Personal information
- Date of birth: 23 June 1982 (age 42)
- Original team(s): Melton South / Western U18 (TAC Cup)
- Debut: Round 4, 21 April 2002, Geelong vs. St Kilda, at Kardinia Park
- Height: 197 cm (6 ft 6 in)
- Weight: 99 kg (218 lb)

Playing career^{1}
- Years: Club / Games (Goals)
- 2002–2005: Geelong / 32(5)
- 2006: Sydney Swans / 12 (0)
- Total:  / 44 (5)
- ^{1} Playing statistics correct to the end of 2006.

= Paul Chambers (footballer) =

Australian rules footballer

Paul Chambers (born 23 June 1982) is an Australian rules footballer with the Werribee Football Club in the Victorian Football League, who formerly played for the AFL's Geelong Football Club and Sydney Swans.

He was promoted off Geelong's rookie list in 2002 before making his debut in Round 4 of that year against St Kilda.

He was traded to the Sydney Swans at the end of the 2005 season in exchange for pick 35 (Stephen Owen).

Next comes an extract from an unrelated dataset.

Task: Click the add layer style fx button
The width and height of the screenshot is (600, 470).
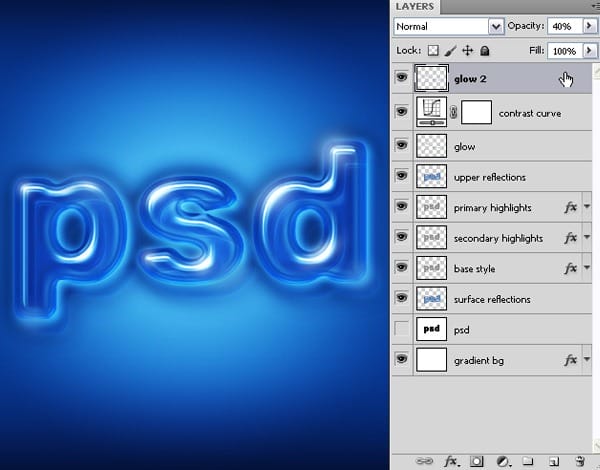Action: pos(452,461)
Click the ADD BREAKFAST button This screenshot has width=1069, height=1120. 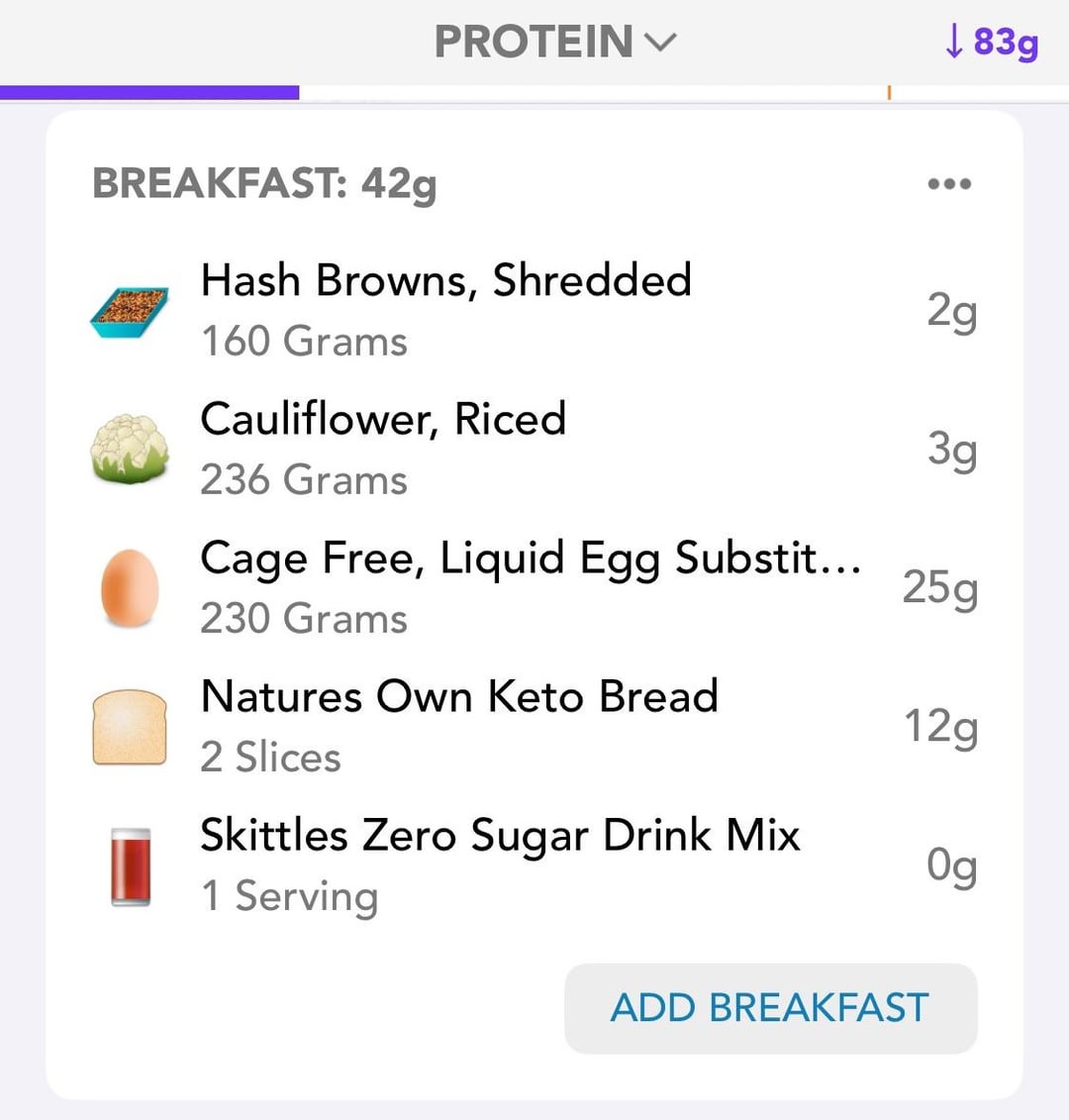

He made his debut for Sydney in Round 1, 2006 against Essendon.

After recording zero kicks in eight of the Swans' first 12 premiership round matches, Chambers was dropped to the club's reserves team. This lack of kicks led many of the fans and Sydney's major newspaper, The Sydney Morning Herald to give Chambers the nickname of 'Torture Chambers' and 'The Donut King'.

At Geelong he was referred to as 'Unco' and 'Sarge'. Paul Roos has referred to him as 'Sarge' in at least one media conference.

At the end of the 2006 season, Chambers retired from AFL football. He then joined the VFL's Werribee Tigers in 2007.